Patience and science make for great candy!

One of my fondest childhood memories is that of making fudge with my maternal grandmother, whose much-used fudge pan I was recently gifted by my mother, who’s also a fantastic cook. Grammy taught me that the two secrets to great fudge are patience and a good candy thermometer (unless, like her, you’re an alchemist who can divine the stages of candy making with just a bowl of cold water). Though it was decades ago, I vividly recall the sound of her heavily-laden charm bracelet jangling wildly as she vigorously beat the fudge mixture for 10 minutes by hand with a wooden spoon, willing it to undergo the magical transformation that makes fudge unique from other candies. Here’s a great article that explains the sugar science behind fudge, in case you’re interested. I like my fudge unadorned, but you could easily add toasted, chopped walnuts to this mixture if you like, or press walnut halves into the fudge once you’ve put it in the pan for hardening. My husband thinks chopped, cooked bacon would also be a great addition! I recommend cutting this fudge into very small squares as it’s quite rich and decadent.
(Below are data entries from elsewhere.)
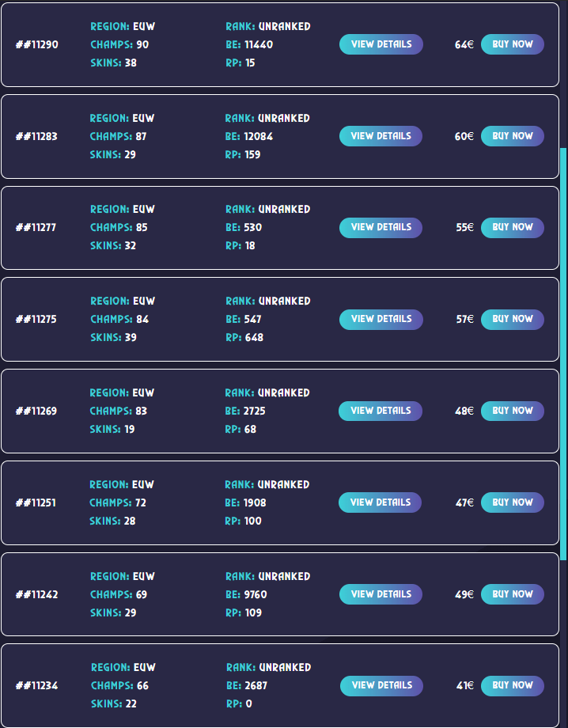This screenshot has height=728, width=568.
Task: Select the account card with 90 champs
Action: [280, 44]
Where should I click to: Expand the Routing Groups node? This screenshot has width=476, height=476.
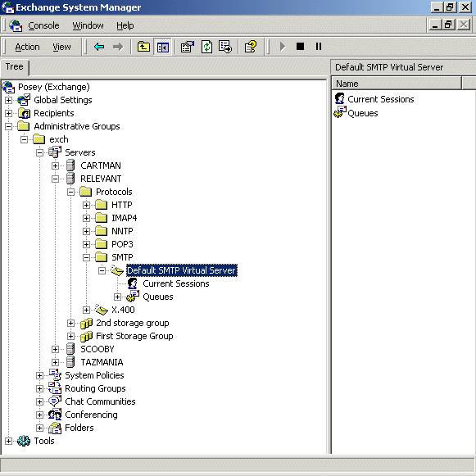tap(39, 389)
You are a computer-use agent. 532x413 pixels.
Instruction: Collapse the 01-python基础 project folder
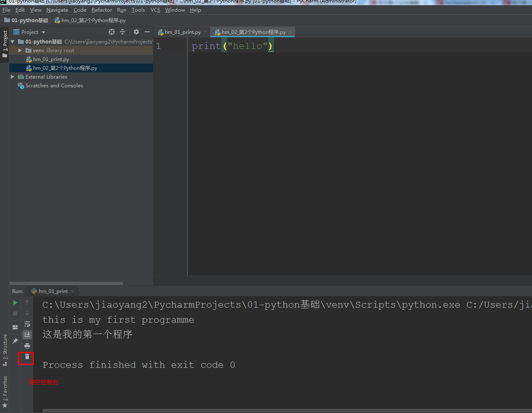coord(12,41)
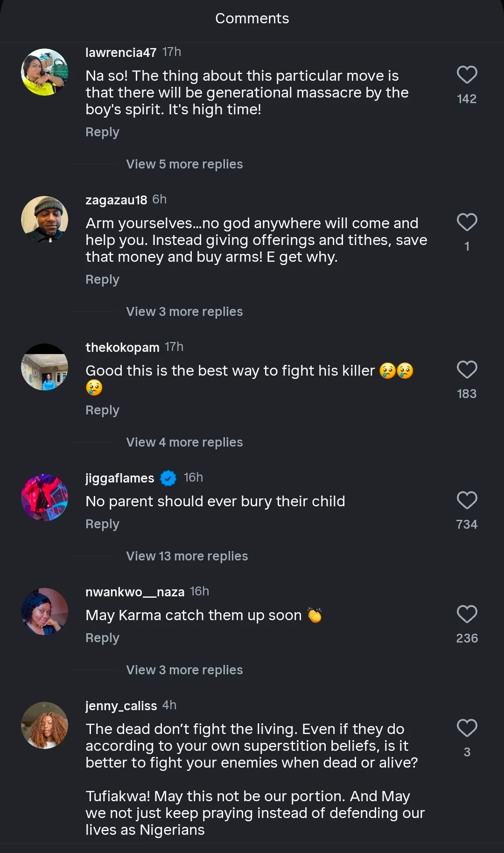504x853 pixels.
Task: Reply to jiggaflames' comment
Action: [x=102, y=524]
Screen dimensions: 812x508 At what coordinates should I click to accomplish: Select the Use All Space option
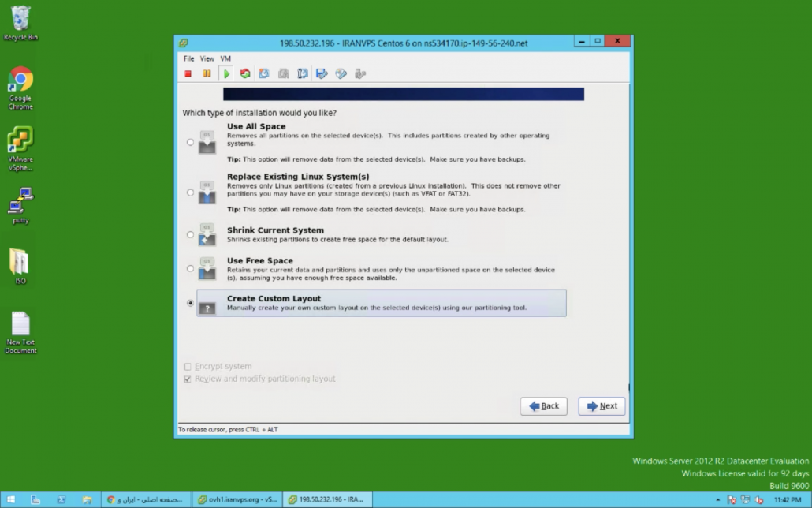pos(190,143)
  • 1 1/2 tablespoons (22.5 mL) salted butter
  • 1 1/2 cups (375 mL) brown sugar
  • 1/3 cup (60 mL) maple syrup
  • 3/4 cup (185 mL) whipping cream
  • Pinch baking soda
  • 1/2 teaspoon (2.5 mL) vanilla extract
  • 1/2 teaspoon (2.5 mL) maple extract


  • Lightly butter the bottom and corners of a 7×7 or 8×8 inch baking pan. Line the pan with two criss-crossed overlapping pieces of parchment paper cut just wide enough to fill the bottom of the pan and long enough to hang out over the sides. Set aside.
  • Lightly butter a metal or heatproof bowl (the bowl of a stand mixer is ideal for this, if you have one) and set aside.
  • Melt butter in a medium saucepan set over medium heat. Swirl the melted butter so it coats the sides of the pan, about 3 inches (7.5 cm) up from the bottom.
  • Add brown sugar, whipping cream, maple syrup and a generous pinch of baking soda. Stir to combine.
  • Bring to a boil and let cook without stirring, until mixture reaches 238F (the middle temperature of the soft boil stage) on a digital instant-read or candy thermometer.
  • Immediately pour the very very very hot candy syrup into the buttered bowl. Place in the fridge (or outdoors, in winter time) and let cool, swirling bowl occasionally, until the mixture reaches 125F.
  • Add the vanilla and maple extracts and beat the mixture (using your stand mixer, a sturdy electric mixer or your own strong hands and wooden spoon), until it loses most of its glossiness and starts to take on a more granular form, about 10 minutes.
  • With a sturdy spatula, transfer the mixture to the prepared baking pan, smoothing down the top to even it out.
  • Let stand at room temperature until hardened (about one hour).
  • Lift out of the pan using the parchment paper ‘handles’ that extend over the sides and transfer to a cutting board.
  • Cut into small squares. Store fudge in an airtight container at room temperature for a few days or in the fridge for up to a month.

Makes several dozen pieces of fudge, depending upon how large you cut them.